(Excerpted text):
========================

# Mapmaking Discussion & Philosophy (WIP/Critique) > Pen and Paper / Traditional Methods >  A Christmas-themed battlemap: Krampus' Office

## Sturch

Hi guys, here's my newest map. It's for a Christmas D&D adventure I'm running. Apologies for the poor quality image. I had to get it scanned at a store and they scanned in in the worng file format so I had to use a free pdf converter which downgraded the file quality.  :Frown: 



It's done to a 1:15.24 scale. There are 4 fireplaces for evil minions to enter the study through and all the big wrinkly-looking tomato things at the back are sacks full or evil and harmful presents he plans on giving out unless the party can stop him.

Hope you guys like it!

Sturch

----------


## Mark Oliva

For anyone who lives in countries where _Krampus, Grampus_ etc.is unknown, he is a nasty type who goes along with the local version of Santa Claus and deals with the badly-behaved children.

----------


## Bogie

Sounds like a cool scenario!

----------


## Adfor

This is fun, love the ascetic. Looks and sounds like a boss-like encounter, especially with the four fireplaces as a mechanic, very cool.

IR

----------


## Sturch

> This is fun, love the ascetic. Looks and sounds like a boss-like encounter, especially with the four fireplaces as a mechanic, very cool.
> 
> IR


Thank you! Just trying to find my style.  :Smile:  The fireplace idea came about because I have a good number enemies for the group to fight. I didn't want every round of combat to be a crazy number of turns long so I decided I'd find a way to drip-feed maybe 4 or 5 enemies at a time to the group!

----------


## Sturch

> Sounds like a cool scenario!


Thank you!

----------


## Sturch

> For anyone who lives in countries where _Krampus, Grampus_ etc.is unknown, he is a nasty type who goes along with the local version of Santa Claus and deals with the badly-behaved children.


Thanks for giving context. I should have probably done so!

----------

========================

(Record extracts):
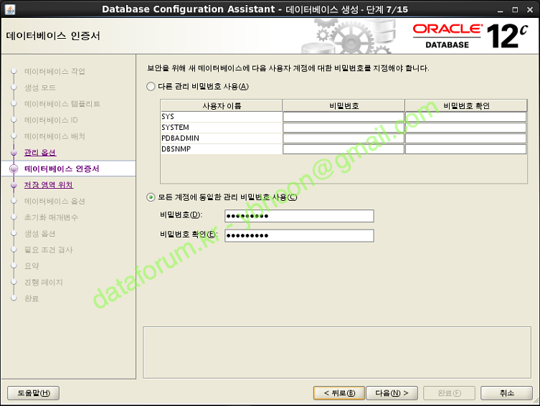Select '모든 계정에 동일한 관리 비밀번호 사용' radio option

pyautogui.click(x=151, y=197)
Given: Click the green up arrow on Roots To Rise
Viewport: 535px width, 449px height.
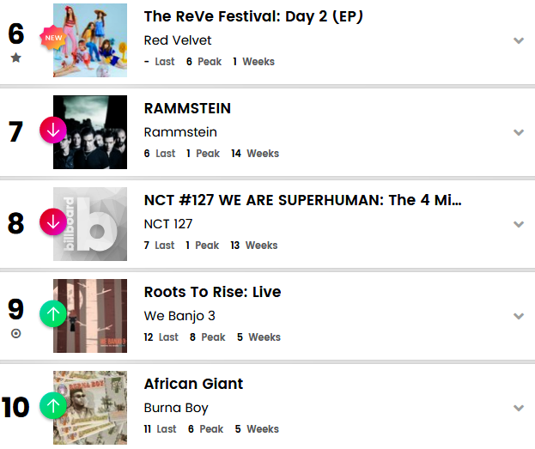Looking at the screenshot, I should (x=53, y=314).
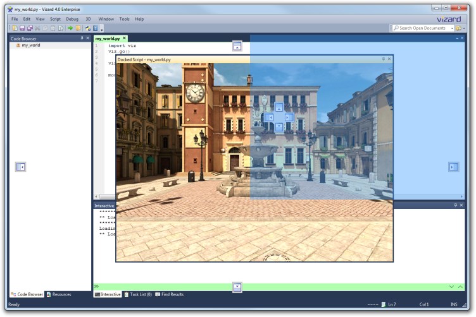
Task: Toggle auto-hide pin on Code Browser panel
Action: [82, 39]
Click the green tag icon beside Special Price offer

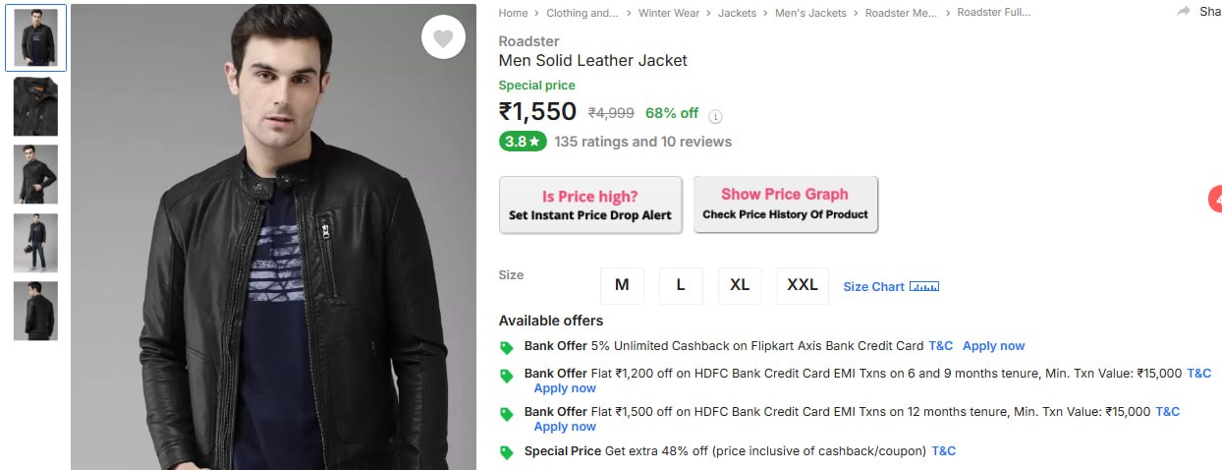point(507,452)
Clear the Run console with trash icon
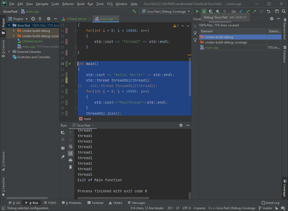Image resolution: width=288 pixels, height=211 pixels. tap(70, 167)
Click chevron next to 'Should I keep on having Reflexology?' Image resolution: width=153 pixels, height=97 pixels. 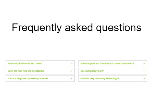coord(144,78)
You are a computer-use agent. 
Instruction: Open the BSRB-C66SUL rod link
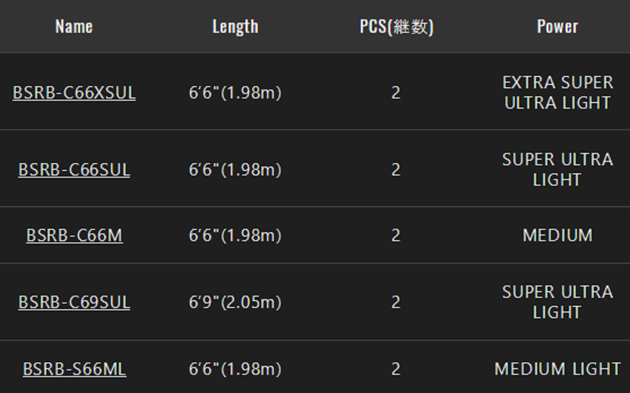[74, 169]
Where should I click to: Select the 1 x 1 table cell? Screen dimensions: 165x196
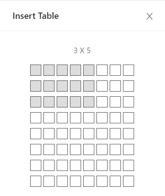[36, 70]
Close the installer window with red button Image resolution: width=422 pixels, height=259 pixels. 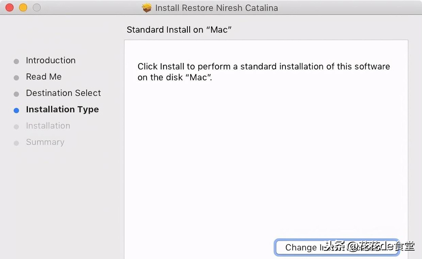click(9, 7)
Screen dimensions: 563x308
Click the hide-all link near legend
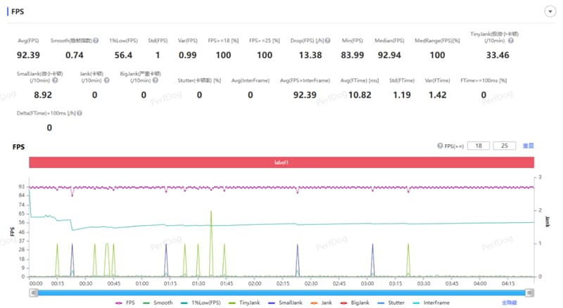[509, 302]
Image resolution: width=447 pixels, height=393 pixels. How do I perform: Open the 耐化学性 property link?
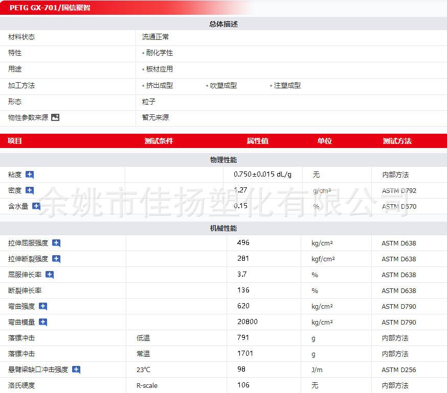click(159, 53)
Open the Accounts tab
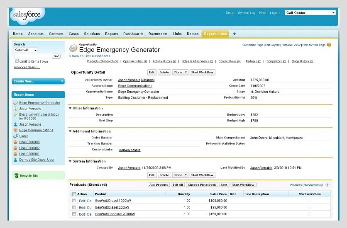The width and height of the screenshot is (347, 228). pyautogui.click(x=36, y=34)
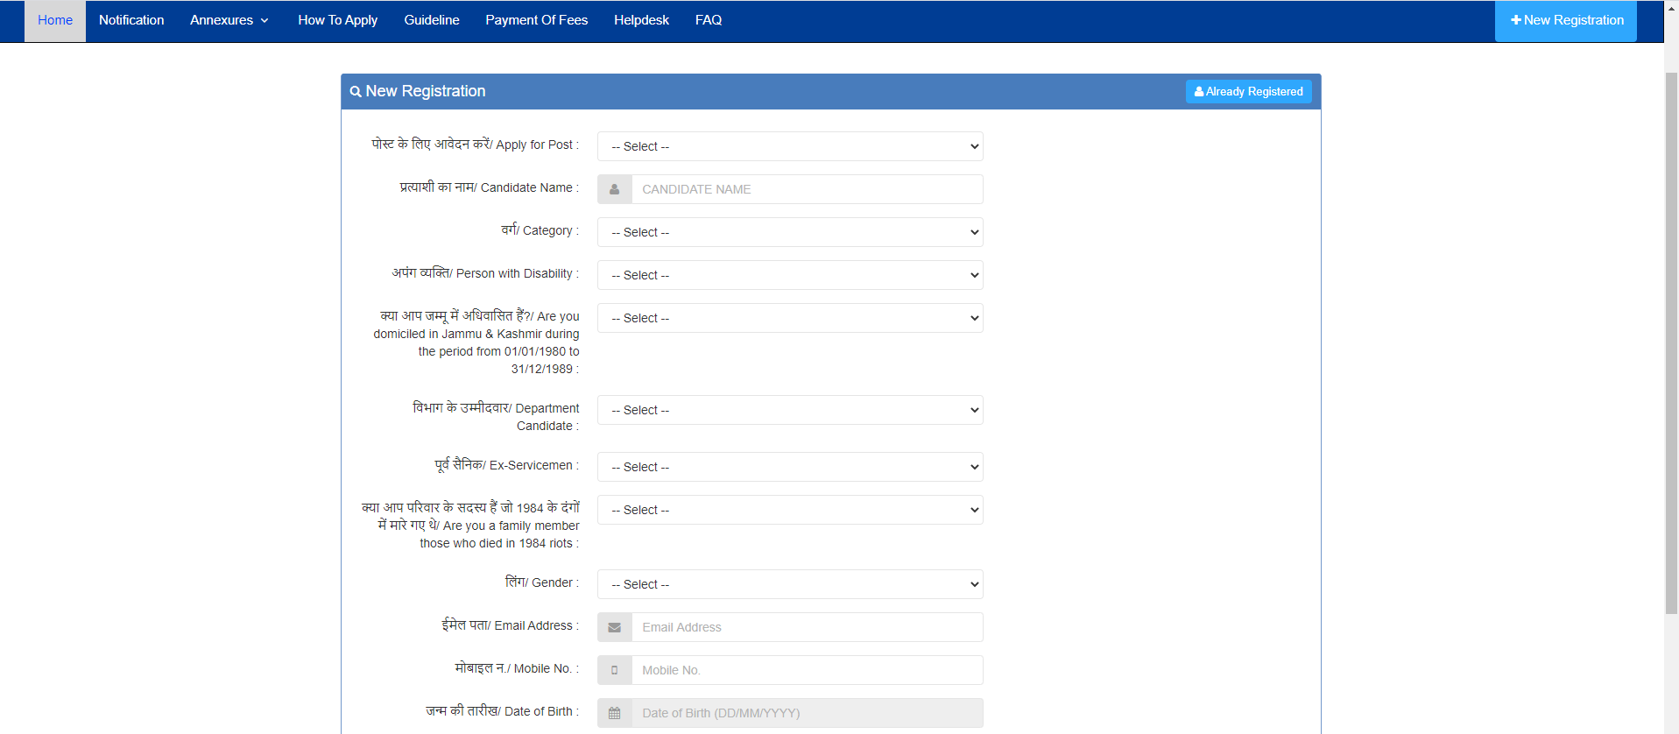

========================

(Task set):
a. Rewrite the battlemap thread from "It's done to" to "can stop him.", putting "chimneys" in place of "fireplaces".
b. Using the battlemap thread, answer these:
(i) What scale is the map drawn to?
(ii) How many enemies at a time does the mapmaker plan to drip-feed to the group?
(iii) According to Mark Oliva, whom does Krampus go along with?
You won't need the items for any of this.

(Results by task):
a.
It's done to a 1:15.24 scale. There are 4 chimneys for evil minions to enter the study through and all the big wrinkly-looking tomato things at the back are sacks full or evil and harmful presents he plans on giving out unless the party can stop him.

b.
(i) 1:15.24
(ii) Maybe 4 or 5
(iii) The local version of Santa Claus